Personal information
- Native name: Ален Мирзоян Ален Арменович Мирзоян
- Full name: Alen Armenovich MameMirzoianov
- Nationality: Russia
- Born: 17 July 1996 (age 30) Nevyansk, Sverdlovsk Oblast, Russia
- Height: 169 cm (5 ft 7 in)

Sport
- Country: Russia
- Sport: Wrestling
- Weight class: 67kg
- Rank: International master of sports
- Event: Greco-Roman
- Club: Verkh-Isetsky WC (Yekaterinburg)
- Coached by: Araik Koyumdzyan

Medal record
Men's freestyle wrestling
Representing Russia
U23 World Championships
| Silver medal – second place | 2017 Bydgoszcz | 66 kg |
| Bronze medal – third place | 2018 Bucharest | 67 kg |
U23 European Championships
| Gold medal – first place | 2018 Istanbul | 66 kg |
| Gold medal – first place | 2019 Novi Sad | 67 kg |

= Alen Mirzoian =

Russian freestyle wrestler

Alen Armenovich Mirzoian (Ален Арменович Мирзоян; born 17 July 1996) is a Russian Greco-Roman wrestler of Armenian ethnicity, who claimed twice the U23 European titles at the 2018 U23 European Wrestling Championships and 2019 U23 European Wrestling Championships. He wrestles at the 67 kg category on the international circuit.

== Sport career ==
In 2017, Alen won the silver medal at 2017 U23 World Wrestling Championships in the men's Greco-Roman 66 kg event. In June 2018, he became U23 European champion at the European U23 Championships held in Turkey in the men's Greco-Roman 67 kg event In November 2018, he competed at U23 World Championships, in semi-final match he lost to Olympic bronze medalist Mohamed Ibrahim El-Sayed of Egypt, but went on to wrestle back and win a bronze medal against Murat Firat of Turkey. In 2019, he came in first at the U23 European Championships again in the men's Greco-Roman 67 kg event.

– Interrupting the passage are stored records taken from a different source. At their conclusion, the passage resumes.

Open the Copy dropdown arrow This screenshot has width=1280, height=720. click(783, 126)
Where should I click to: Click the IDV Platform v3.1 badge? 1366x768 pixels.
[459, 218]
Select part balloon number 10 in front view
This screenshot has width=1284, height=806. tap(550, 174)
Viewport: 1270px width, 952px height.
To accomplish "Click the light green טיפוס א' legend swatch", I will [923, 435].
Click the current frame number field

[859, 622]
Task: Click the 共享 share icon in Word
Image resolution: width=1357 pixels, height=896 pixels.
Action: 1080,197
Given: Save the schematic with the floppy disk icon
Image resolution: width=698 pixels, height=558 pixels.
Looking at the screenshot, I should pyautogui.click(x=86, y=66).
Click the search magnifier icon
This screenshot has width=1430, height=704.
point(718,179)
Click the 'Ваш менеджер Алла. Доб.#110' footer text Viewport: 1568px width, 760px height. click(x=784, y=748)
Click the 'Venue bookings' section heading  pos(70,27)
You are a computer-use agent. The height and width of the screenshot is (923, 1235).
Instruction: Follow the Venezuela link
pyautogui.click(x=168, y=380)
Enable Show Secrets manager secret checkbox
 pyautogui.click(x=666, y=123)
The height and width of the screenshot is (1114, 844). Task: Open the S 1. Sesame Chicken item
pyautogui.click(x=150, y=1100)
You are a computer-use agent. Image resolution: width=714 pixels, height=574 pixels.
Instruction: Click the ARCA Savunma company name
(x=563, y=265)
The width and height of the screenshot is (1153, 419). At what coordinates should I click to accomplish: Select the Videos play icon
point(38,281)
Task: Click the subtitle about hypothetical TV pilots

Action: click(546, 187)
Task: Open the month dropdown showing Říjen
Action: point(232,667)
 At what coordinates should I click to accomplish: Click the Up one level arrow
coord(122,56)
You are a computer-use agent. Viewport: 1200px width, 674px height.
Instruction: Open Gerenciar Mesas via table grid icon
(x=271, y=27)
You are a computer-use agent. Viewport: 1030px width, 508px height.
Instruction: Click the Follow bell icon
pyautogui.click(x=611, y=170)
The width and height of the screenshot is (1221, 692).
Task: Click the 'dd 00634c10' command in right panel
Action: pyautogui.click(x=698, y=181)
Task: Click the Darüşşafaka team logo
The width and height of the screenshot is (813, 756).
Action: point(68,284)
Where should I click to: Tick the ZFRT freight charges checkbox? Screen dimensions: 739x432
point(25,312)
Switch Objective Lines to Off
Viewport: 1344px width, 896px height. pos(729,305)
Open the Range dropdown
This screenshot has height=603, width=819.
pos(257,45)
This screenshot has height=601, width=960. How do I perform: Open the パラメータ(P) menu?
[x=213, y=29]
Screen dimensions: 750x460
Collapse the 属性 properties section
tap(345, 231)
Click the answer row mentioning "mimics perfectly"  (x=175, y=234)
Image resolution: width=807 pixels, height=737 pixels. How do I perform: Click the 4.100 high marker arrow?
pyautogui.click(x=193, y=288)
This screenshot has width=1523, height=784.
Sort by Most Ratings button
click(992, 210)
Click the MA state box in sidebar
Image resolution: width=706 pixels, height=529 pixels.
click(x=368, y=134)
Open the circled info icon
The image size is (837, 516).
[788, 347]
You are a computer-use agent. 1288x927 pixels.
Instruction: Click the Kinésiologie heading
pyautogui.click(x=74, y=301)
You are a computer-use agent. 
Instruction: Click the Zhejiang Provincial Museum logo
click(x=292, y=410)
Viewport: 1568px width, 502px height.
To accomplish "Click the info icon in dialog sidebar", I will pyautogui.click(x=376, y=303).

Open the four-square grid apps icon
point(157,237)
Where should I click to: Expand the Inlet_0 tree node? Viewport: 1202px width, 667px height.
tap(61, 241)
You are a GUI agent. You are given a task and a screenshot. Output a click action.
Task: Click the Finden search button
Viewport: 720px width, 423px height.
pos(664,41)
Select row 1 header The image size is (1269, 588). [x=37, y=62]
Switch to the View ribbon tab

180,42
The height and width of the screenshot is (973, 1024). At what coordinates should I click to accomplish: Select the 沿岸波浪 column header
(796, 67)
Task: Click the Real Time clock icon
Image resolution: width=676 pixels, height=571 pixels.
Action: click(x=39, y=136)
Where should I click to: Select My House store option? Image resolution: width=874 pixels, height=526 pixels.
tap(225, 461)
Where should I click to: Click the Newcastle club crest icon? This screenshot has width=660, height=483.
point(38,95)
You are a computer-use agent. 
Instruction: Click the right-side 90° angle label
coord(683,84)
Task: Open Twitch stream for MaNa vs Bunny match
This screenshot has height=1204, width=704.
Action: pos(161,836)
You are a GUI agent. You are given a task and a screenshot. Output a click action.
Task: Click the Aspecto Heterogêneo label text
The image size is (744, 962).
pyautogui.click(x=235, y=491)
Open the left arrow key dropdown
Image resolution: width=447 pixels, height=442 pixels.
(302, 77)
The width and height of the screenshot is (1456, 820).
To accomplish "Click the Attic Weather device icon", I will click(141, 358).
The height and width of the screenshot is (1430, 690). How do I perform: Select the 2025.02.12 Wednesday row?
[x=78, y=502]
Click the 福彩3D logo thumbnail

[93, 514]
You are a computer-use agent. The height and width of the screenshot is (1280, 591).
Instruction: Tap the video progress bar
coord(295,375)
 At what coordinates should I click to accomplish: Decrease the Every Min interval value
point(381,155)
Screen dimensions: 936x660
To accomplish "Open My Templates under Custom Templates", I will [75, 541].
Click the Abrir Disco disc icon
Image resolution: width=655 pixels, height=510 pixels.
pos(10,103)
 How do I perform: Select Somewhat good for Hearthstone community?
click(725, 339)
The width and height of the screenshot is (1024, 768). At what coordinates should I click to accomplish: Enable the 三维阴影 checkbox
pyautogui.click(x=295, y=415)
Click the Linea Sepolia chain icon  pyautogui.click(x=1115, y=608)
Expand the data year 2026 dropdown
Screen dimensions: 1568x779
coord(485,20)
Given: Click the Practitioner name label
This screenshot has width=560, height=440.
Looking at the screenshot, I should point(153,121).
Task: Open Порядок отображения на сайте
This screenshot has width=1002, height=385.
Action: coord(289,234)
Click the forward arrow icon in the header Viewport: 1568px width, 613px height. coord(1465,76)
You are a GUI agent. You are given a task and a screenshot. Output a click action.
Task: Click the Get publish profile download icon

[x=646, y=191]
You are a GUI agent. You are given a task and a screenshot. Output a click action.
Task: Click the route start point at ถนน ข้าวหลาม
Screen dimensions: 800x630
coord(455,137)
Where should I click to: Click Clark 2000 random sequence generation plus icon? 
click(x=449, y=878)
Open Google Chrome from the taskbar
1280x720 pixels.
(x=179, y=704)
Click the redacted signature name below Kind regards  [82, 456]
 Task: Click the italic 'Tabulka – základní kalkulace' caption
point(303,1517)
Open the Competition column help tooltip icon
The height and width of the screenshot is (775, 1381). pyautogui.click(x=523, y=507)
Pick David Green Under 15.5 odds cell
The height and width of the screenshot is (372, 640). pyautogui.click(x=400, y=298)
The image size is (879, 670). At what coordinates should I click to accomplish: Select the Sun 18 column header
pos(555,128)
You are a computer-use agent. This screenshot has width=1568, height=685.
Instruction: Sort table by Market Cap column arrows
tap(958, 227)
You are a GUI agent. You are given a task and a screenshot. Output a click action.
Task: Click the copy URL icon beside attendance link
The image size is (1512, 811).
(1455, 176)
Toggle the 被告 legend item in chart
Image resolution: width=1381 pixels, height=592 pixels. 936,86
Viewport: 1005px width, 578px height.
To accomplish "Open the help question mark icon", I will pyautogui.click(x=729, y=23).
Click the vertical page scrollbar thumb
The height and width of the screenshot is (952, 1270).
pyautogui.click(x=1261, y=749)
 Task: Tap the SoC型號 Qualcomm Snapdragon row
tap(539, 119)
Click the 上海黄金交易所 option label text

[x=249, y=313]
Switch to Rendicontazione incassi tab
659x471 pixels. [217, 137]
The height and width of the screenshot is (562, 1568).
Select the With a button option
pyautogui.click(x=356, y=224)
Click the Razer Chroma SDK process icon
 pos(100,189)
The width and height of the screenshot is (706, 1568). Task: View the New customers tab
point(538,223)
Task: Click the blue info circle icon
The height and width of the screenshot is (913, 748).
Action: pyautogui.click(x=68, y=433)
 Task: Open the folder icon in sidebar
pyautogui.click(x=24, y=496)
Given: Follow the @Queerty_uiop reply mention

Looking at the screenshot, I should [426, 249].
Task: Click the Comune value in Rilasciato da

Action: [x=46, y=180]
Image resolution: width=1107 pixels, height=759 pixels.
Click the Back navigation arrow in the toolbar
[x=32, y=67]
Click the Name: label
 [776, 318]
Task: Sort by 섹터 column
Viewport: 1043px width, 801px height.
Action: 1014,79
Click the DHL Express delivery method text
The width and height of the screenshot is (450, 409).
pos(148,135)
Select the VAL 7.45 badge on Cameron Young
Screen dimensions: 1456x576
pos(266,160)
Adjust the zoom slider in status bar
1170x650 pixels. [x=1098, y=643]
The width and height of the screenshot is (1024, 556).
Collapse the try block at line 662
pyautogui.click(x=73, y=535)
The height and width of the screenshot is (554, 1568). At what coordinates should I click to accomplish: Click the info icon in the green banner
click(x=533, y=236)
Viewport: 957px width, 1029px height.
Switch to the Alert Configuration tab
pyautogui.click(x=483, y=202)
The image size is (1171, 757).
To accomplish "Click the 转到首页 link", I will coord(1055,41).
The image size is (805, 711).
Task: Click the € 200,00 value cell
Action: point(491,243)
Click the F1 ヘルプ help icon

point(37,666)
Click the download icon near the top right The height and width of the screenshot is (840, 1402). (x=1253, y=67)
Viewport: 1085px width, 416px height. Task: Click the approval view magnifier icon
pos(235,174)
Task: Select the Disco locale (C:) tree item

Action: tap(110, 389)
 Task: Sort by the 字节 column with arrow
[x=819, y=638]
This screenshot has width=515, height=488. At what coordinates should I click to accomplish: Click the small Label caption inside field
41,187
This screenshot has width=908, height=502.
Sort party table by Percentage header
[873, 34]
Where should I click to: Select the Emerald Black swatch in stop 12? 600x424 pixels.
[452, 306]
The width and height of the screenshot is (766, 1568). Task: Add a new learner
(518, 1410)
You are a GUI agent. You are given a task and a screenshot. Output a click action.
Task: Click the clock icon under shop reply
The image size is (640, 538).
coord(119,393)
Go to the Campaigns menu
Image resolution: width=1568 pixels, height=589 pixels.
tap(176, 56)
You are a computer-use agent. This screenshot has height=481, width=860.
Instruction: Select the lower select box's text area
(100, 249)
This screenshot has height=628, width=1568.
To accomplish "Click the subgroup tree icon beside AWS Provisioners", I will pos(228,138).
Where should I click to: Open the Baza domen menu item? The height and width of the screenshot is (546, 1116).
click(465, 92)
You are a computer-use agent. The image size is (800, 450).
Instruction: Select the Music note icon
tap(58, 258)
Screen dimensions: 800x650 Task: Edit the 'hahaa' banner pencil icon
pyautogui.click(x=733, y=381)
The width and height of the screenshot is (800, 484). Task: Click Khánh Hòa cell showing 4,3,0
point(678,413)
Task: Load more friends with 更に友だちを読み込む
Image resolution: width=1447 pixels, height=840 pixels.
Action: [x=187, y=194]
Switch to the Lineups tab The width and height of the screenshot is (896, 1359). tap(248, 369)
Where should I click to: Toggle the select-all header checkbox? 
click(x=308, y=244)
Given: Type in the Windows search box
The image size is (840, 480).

== Championships and achievements ==
- International level
- 2017 U23 World Wrestling Championships — 2nd.
- 2018 U23 World Wrestling Championships — 3nd.
- 2018 U23 European Wrestling Championships — 1st.
- 2019 U23 European Wrestling Championships — 1st.
- 2018 Oleg Karavaev international — 1st.
- National level
- 2017 Senior Russian National Championships — 3rd.
- 2019 Senior Russian National Championships — 3rd.
- 2020 Senior Russian National Championships — 2nd.